Ercan ın mizahı, eğiticidir aslında.

Mizah haksıza, ağaya beye, adaletsiz iktidara eleştiri  getirmek.  Mizah  siyasete  bulaşıktır.

Nasrettin  mizahı , düzenin adaletsizliğine  muhalefet olduğu gibi.

  Aşık Kul İbrahim kültür etkinliklerine Bahadın’a gittiğimde Ercan Tunç ‘u tanımıştım. Ercan Bahadın’ı etkileyen ve de  etkilenen birisi. İnsan ve çevresi denir ya !

İç Anadolu ve Yozgat doğanın kurak olması ve tutuculuğu ile bilinir ama Bahadın yemyeşil bir vaha  gibidir. Bir kasaba olmasına karşın birden fazla  müzesi, birden fazla  kütüphanesi, sokaklarında  gerçek boyutlarda  anlamlı  sergilenen heykelleri, amfi tiyatroları, konser- konferans alanları. Misafir evleri,  gezi parkları, teknik lisesi, eğitici dernekleri, vb  ile  pek çok özelliği  olan bir  kasaba. Bunu neden anlattık, İşte Ercan Tunç böyle  bir alan ve ortamdan etkilenen ve böyle  olağan üstü bir durumu etkleyen – oluşturan insanlardan bir tanesidir.

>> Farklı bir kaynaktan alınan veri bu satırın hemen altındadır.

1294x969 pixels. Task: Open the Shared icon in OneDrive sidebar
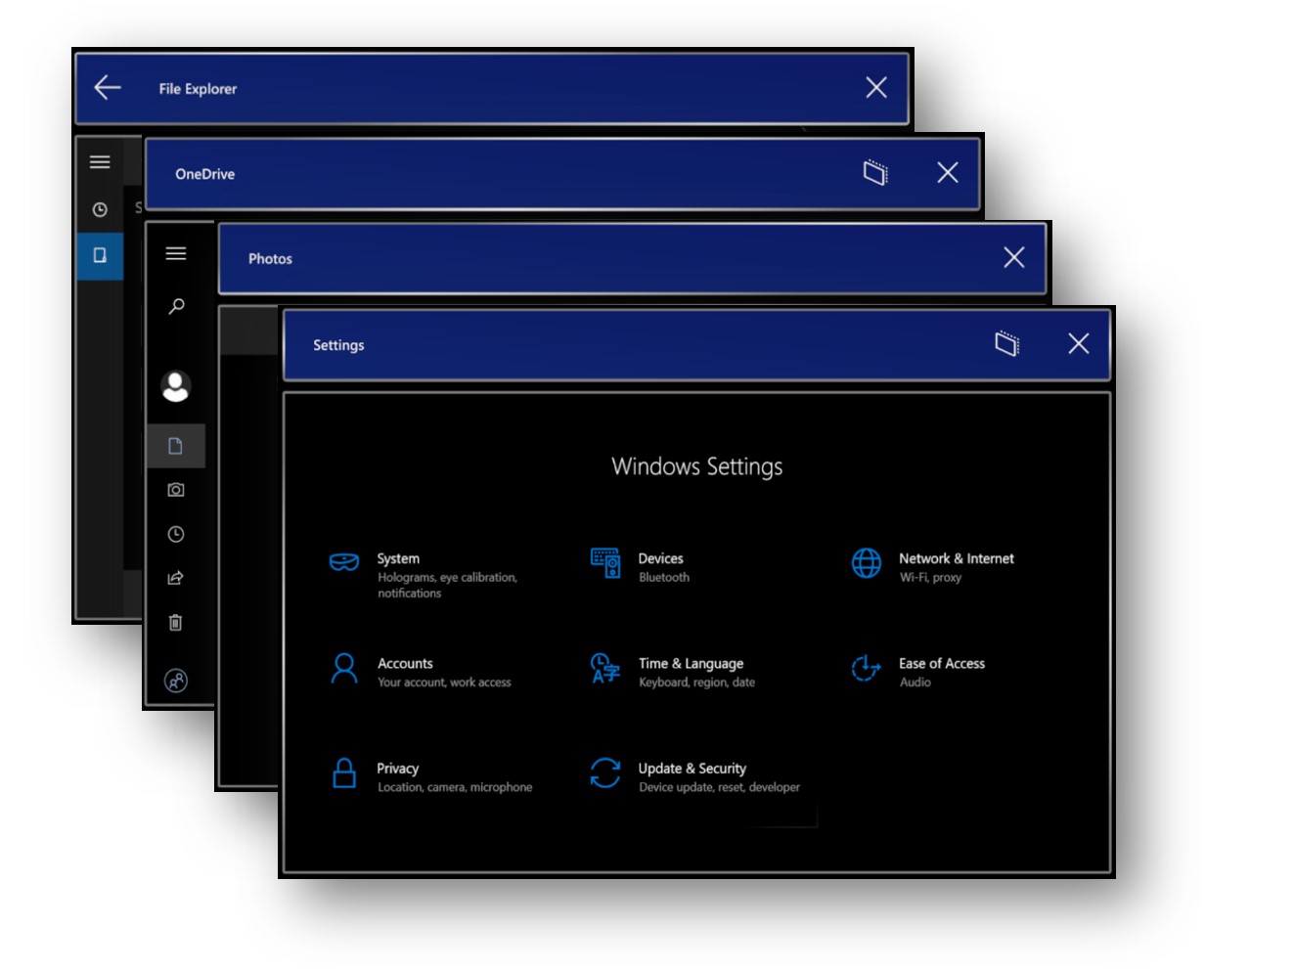(176, 578)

 Bahadın ‘a gittiğimde  beni  üstte saydığım olguları bir bir  gezdirdiler, bilgiler verdiler. Çok etkilendim. Neredeyse çok açıdan çöl sayılacak  bir ortamda,  doğasaldan  eğitimsele, anlamlı kurumları gösterdiler. Burada  neredeyse  bizim özlediğimiz  bir çok  olguyu yaşama geçirmişlerdi. İşte  beni ve beraberimde ki arkadaşlarımı  bir  park diyebileceğim  bir yere götürdüler. Orayı o an Ercan Tunç yönetiyordu. Parkta  çimenler  neredeyse  Karadeniz ikliminde ki gibi  açık yeşildi. Süste değil  küçükte olsa  yüzme havuzu vardı. Çocuk oyun alanları, her cinsten botanik  ağaçlar  müzesiydi aynı zamanda. Orası  Konferans verilen , toplantı yapılabilen ,  karatahtası tebeşiri olan  ders verilebilen bir alandı.Kütüphanesi , kafeteryası olan bir yerdi.

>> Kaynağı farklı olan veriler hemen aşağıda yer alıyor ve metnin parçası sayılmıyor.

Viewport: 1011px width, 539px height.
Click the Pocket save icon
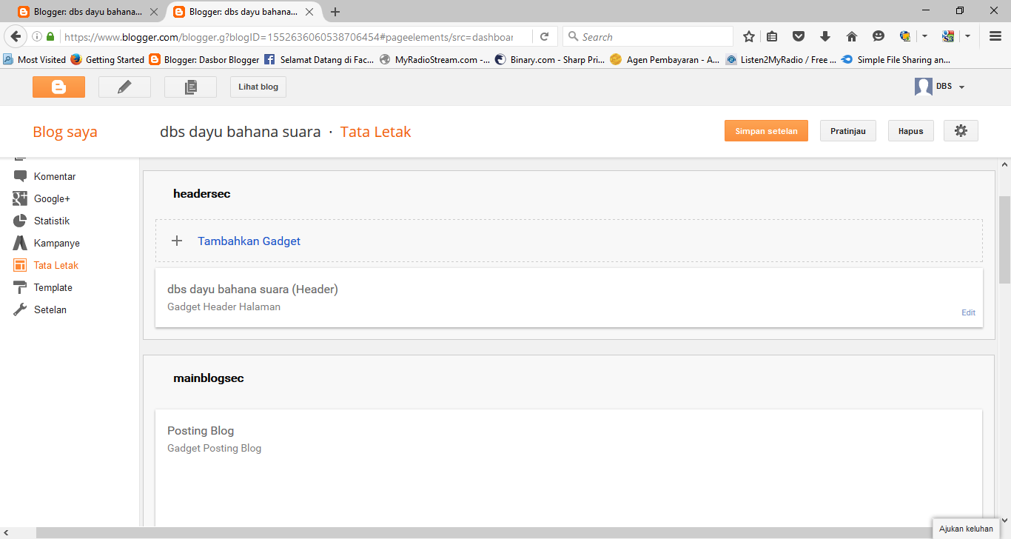click(x=799, y=36)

Orada  Ercanla tanıştım, hemen kaynaştık. Ercan bana orsının işleyişi hakkında  bilgiler verdi. Burası  olağanüstü bir yer dedim. Ercanda  bana dedi ki : —İnsan çevresini kurar, etkiler ve  çevrisindende  etkilenir !  dedi. Öyle ya  böyle bir felsefi söylem daha önce başkaları tarafından kısmende söylenmiş olsa. Ercan ve  etrafında ki insanlar  bu evrensel  felsefi söylemi yaşama geçirmişlerdi. Ercan’a dedim ki: Bu önemli sözü iyi yaşama geçirmişsiniz : Ercanda : Evet , uygulanmayan bir ideoloji bir hiçtir. Filozof ne demiş : — İnci denizden çıkarılmadıkça  kıymeti  pekte yoktur ! .

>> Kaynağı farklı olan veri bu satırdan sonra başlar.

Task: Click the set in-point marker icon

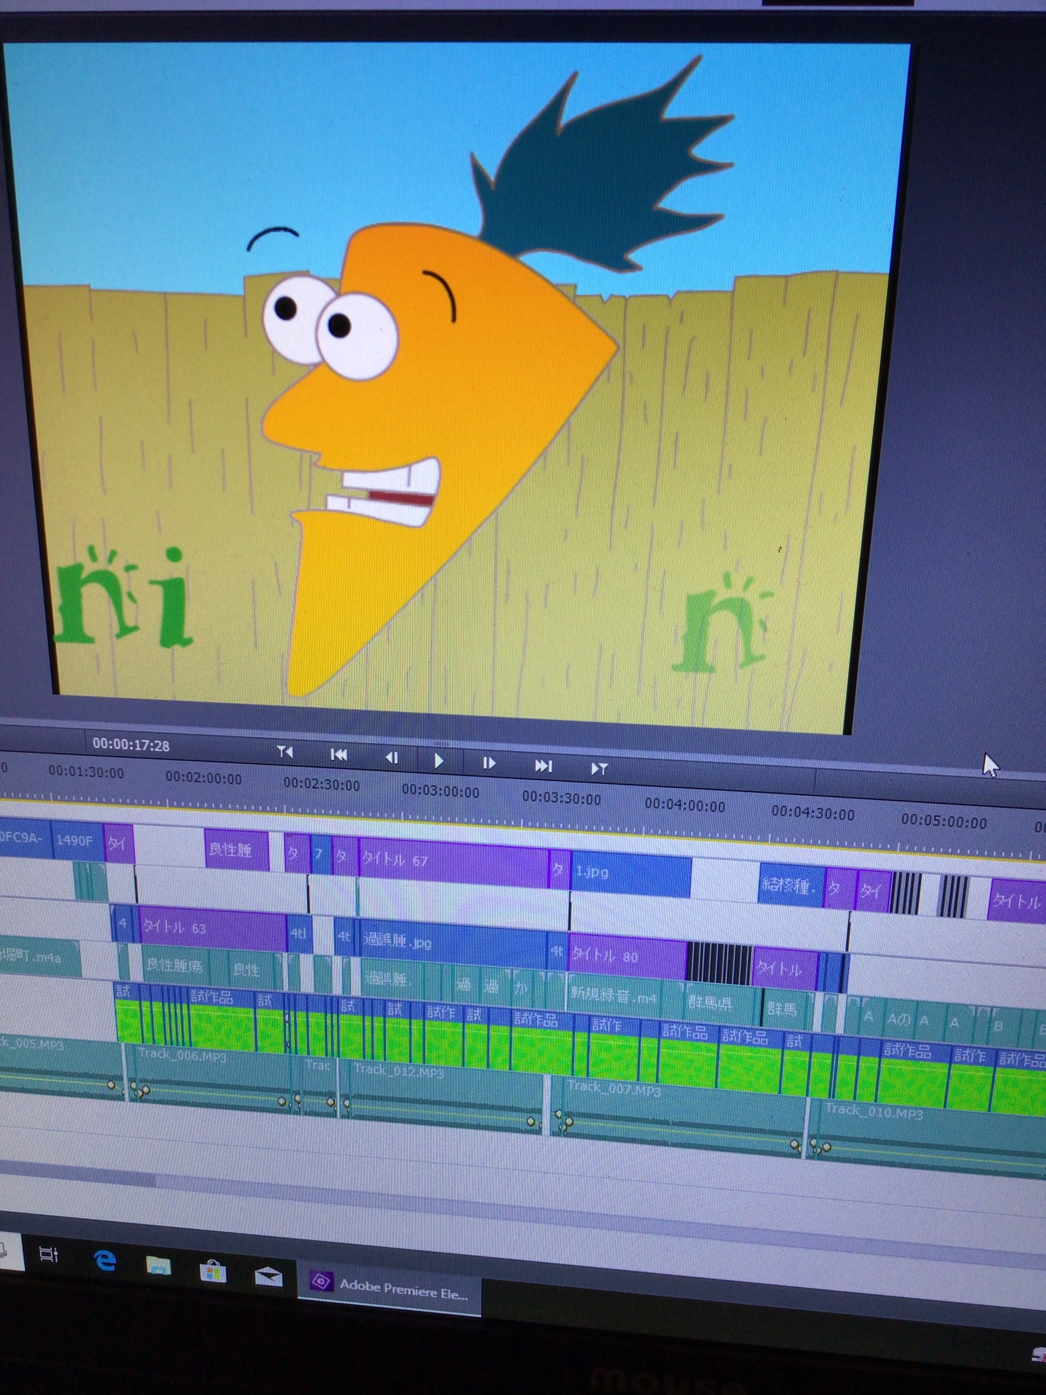Action: click(285, 752)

Orada  gençler,  kız ve oğlanlar , yaşlı kadınlarda vardı. Ercana dedim ki  park daha doğrusu çok amaçlı  kültür , yaşam ve eğitim  kompleksini andıran bu alanın yanında  ki  Cemevi ve camiyi göstererek:   Bu ikisi bir arada  camiyi devlet mi yaptı diye sordum. Ercan’ın yanıtı:  — Eğer devlet yapmış olsaydı ,  birisini etkilemek( kandırmak) için yapardı. Bu iki kurumuda biz yaptık, neden,  bu iki anlayışa  sahip insanlar  anlayışını  özgürce uygulasınlar diye.

Ercan beni orada ki genç ve yaşlı kadınlarla tanıştırdı.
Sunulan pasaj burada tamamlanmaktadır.